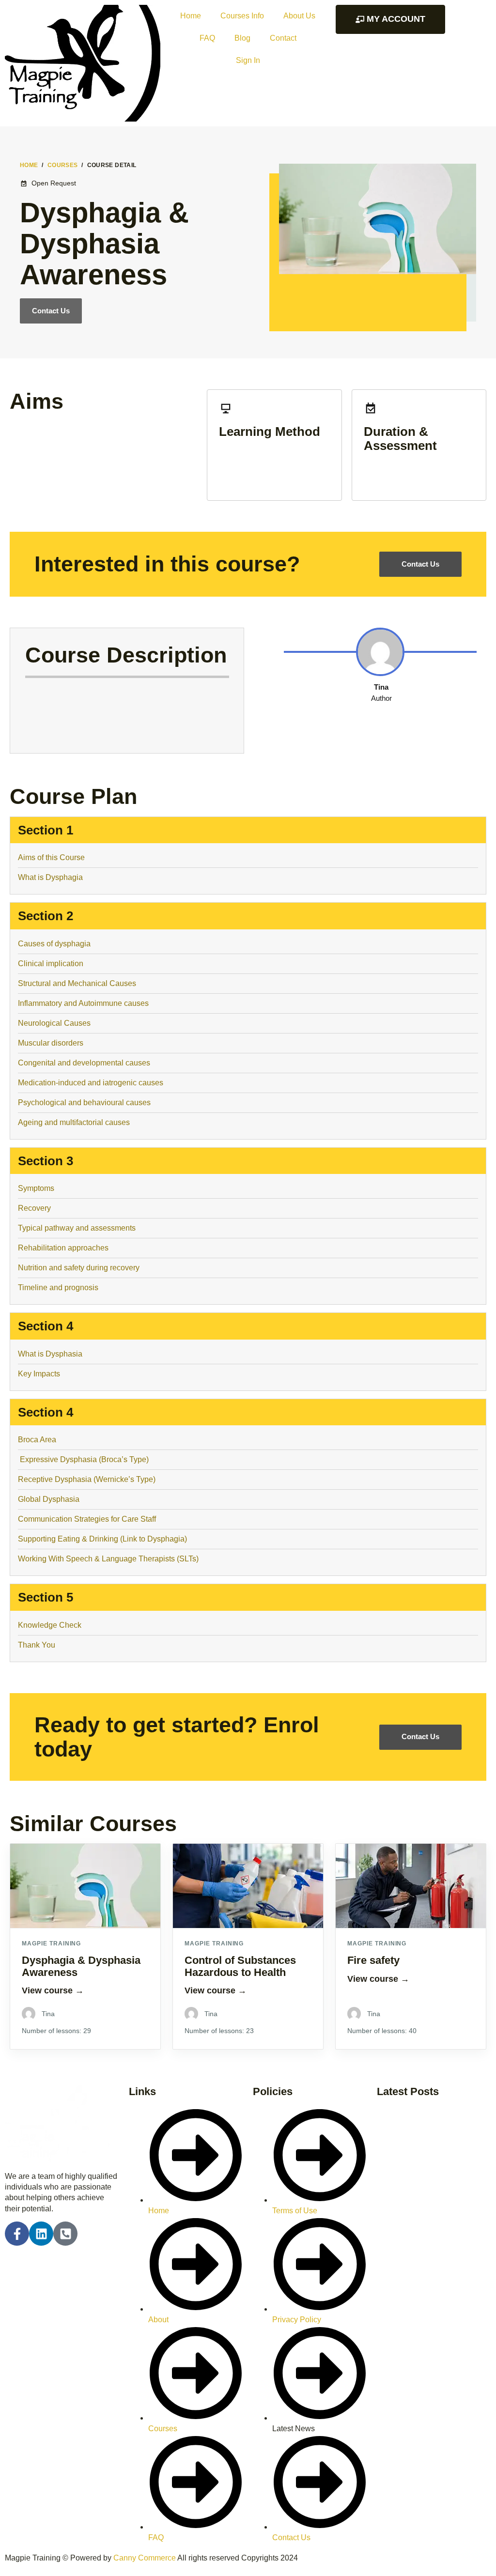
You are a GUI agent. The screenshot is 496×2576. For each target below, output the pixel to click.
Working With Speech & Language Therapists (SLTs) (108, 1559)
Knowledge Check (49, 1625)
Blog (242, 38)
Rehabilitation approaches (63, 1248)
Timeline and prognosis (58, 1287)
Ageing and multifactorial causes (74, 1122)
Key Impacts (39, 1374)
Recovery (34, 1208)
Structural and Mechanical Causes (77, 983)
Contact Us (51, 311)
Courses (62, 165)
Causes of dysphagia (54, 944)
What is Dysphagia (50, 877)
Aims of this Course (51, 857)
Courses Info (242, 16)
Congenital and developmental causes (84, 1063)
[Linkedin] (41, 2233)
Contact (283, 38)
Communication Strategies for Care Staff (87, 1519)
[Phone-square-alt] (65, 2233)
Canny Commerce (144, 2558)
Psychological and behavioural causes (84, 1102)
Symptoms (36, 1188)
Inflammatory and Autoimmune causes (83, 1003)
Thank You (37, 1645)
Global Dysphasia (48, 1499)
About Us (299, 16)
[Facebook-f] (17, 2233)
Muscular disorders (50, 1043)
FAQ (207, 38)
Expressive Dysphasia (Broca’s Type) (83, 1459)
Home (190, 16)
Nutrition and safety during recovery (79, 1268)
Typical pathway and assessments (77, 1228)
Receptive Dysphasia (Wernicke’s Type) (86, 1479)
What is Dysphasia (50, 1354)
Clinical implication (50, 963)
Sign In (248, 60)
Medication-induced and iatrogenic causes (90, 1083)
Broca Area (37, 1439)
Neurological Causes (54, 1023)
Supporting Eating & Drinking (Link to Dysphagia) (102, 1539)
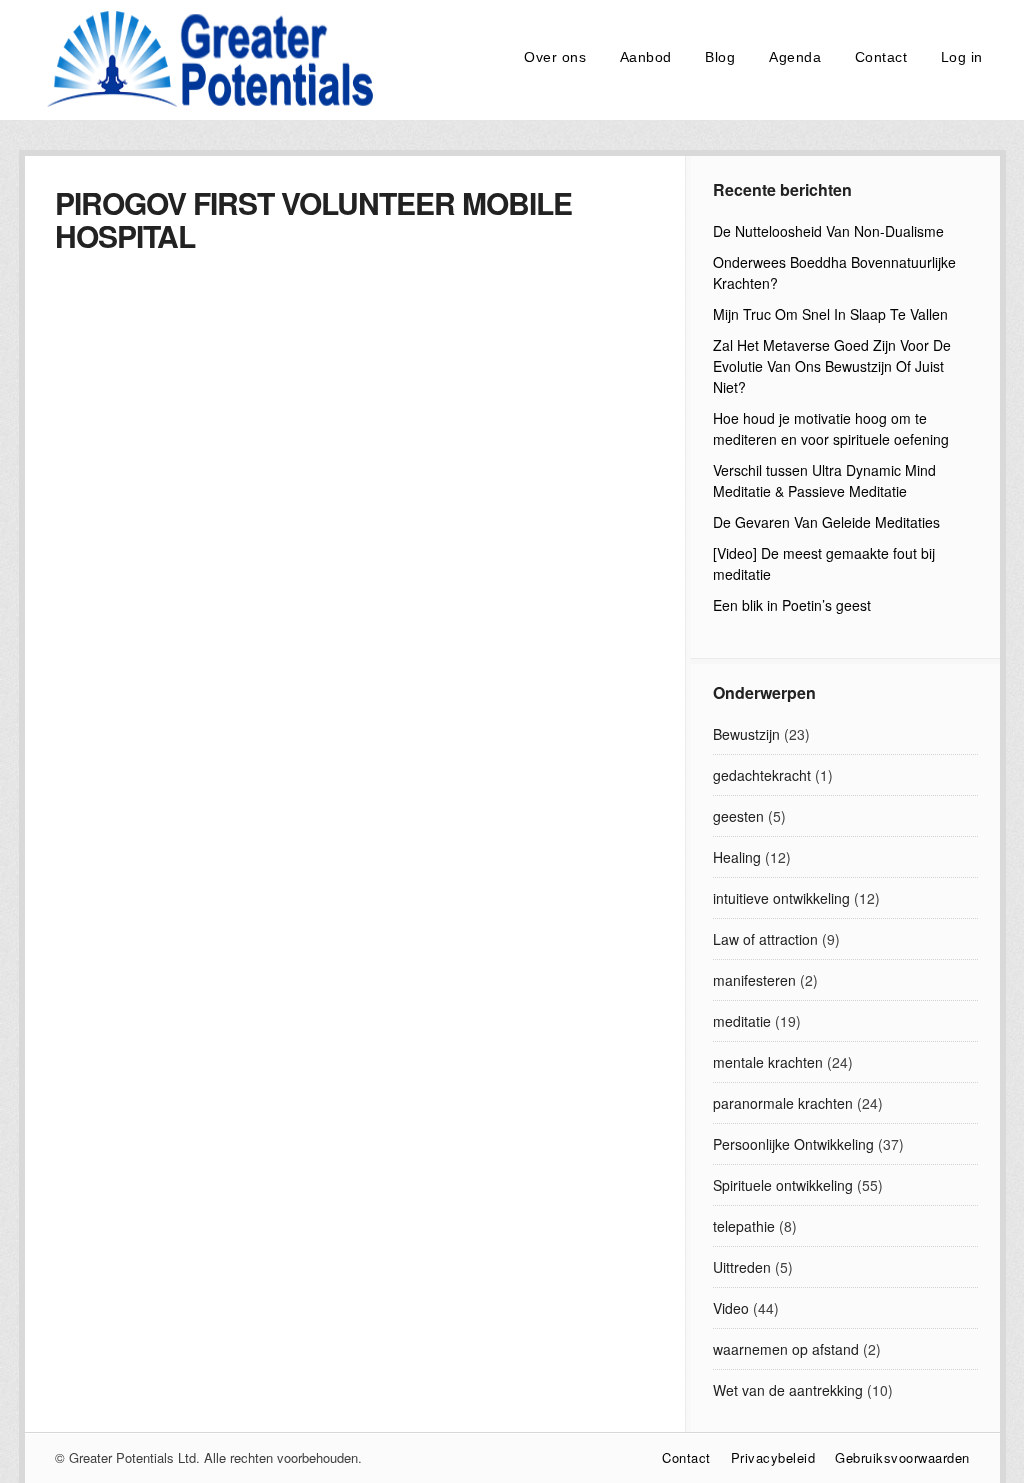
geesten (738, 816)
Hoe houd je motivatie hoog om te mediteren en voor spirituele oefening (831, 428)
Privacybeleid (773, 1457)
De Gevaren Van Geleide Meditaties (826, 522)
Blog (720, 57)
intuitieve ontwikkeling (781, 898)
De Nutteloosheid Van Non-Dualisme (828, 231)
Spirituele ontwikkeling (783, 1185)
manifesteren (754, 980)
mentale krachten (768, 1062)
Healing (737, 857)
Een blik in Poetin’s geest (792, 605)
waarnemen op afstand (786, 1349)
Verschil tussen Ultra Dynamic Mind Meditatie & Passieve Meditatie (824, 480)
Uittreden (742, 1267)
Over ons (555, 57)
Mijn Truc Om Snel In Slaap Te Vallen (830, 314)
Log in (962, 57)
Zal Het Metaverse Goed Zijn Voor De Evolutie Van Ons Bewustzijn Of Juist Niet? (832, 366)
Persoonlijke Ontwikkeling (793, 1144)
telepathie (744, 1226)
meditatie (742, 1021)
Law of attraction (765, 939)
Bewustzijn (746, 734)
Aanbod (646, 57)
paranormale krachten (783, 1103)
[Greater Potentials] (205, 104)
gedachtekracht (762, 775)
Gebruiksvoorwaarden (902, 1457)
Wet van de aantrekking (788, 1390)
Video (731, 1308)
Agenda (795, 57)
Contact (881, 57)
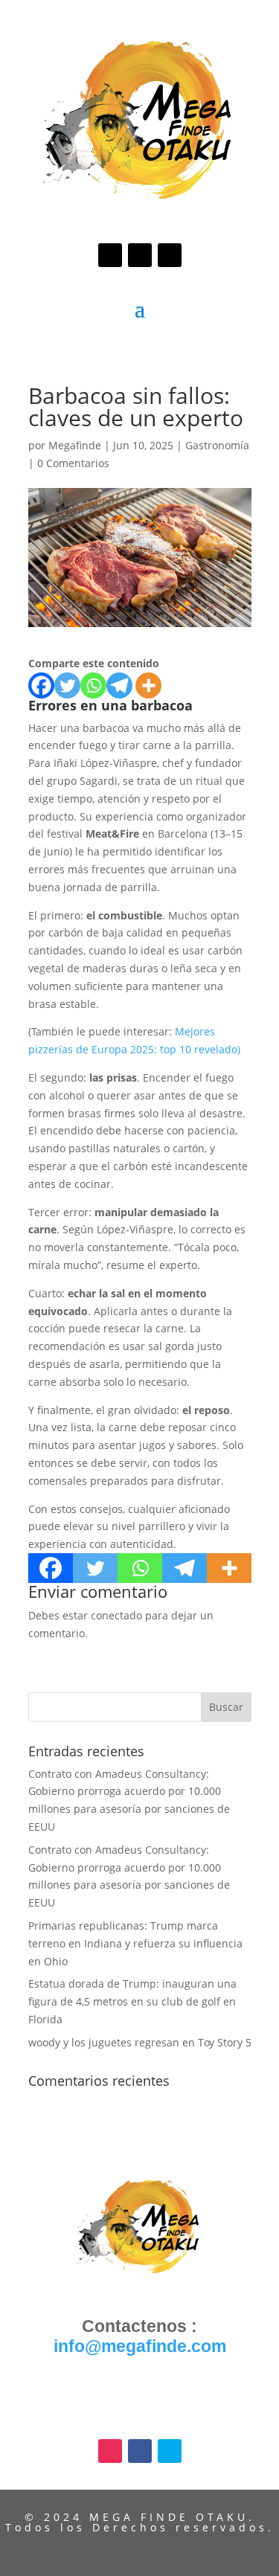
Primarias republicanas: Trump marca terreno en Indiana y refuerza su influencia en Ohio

==

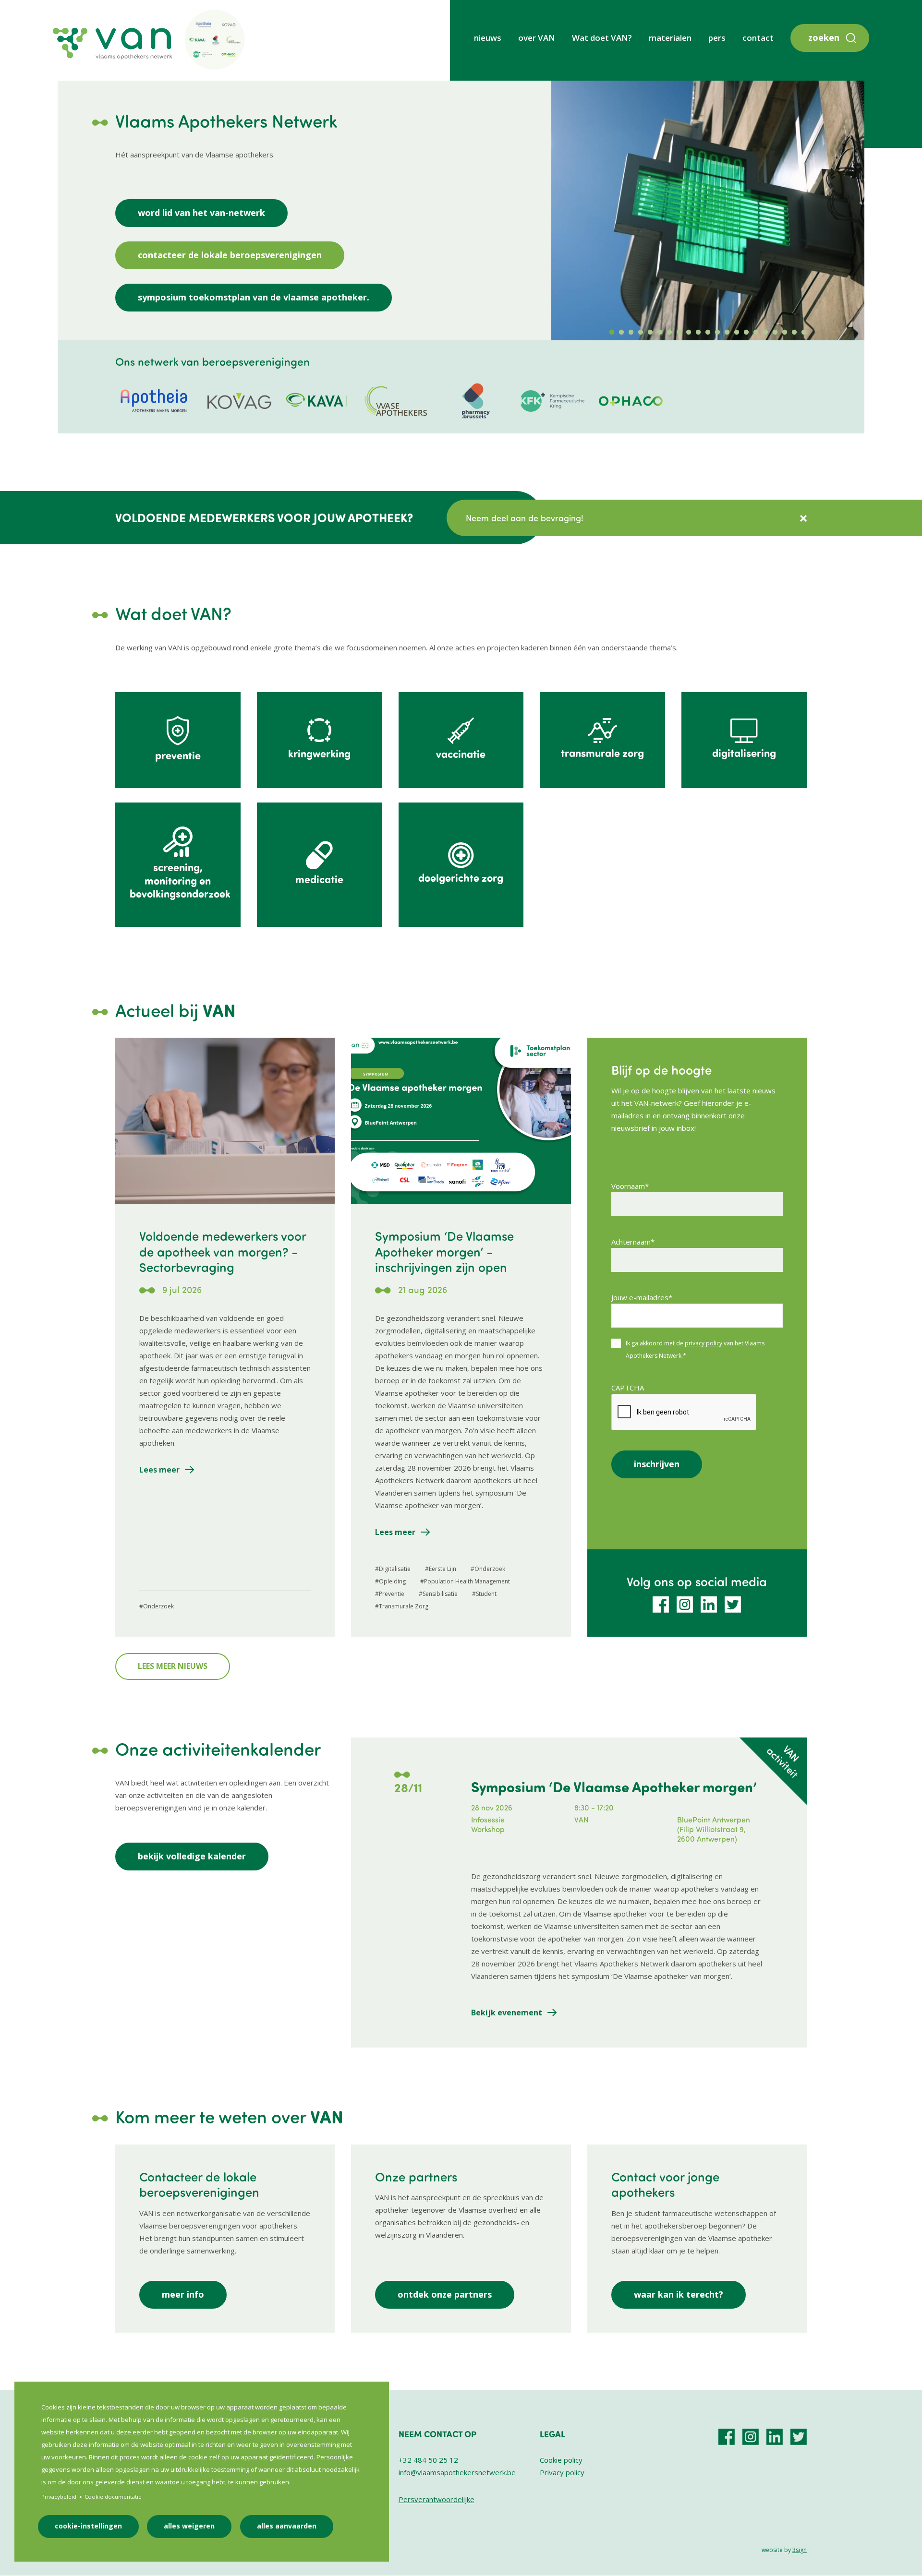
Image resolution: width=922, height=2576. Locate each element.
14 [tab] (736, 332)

# TASK BRIEF:
Starting with the line that holds "mentale krachten (768, 1062)" and ending with the line that holds "Agenda (795, 57)", retype every line in the data above exactly, and nothing else.

# FINAL ANSWER:
mentale krachten (768, 1062)
Healing (737, 857)
Een blik in Poetin’s geest (792, 605)
waarnemen op afstand (786, 1349)
Verschil tussen Ultra Dynamic Mind Meditatie & Passieve Meditatie (824, 480)
Uittreden (742, 1267)
Over ons (555, 57)
Mijn Truc Om Snel In Slaap Te Vallen (830, 314)
Log in (962, 57)
Zal Het Metaverse Goed Zijn Voor De Evolutie Van Ons Bewustzijn Of Juist Niet? (832, 366)
Persoonlijke Ontwikkeling (793, 1144)
telepathie (744, 1226)
meditatie (742, 1021)
Law of attraction (765, 939)
Bewustzijn (746, 734)
Aanbod (646, 57)
paranormale krachten (783, 1103)
[Greater Potentials] (205, 104)
gedachtekracht (762, 775)
Gebruiksvoorwaarden (902, 1457)
Wet van de aantrekking (788, 1390)
Video (731, 1308)
Agenda (795, 57)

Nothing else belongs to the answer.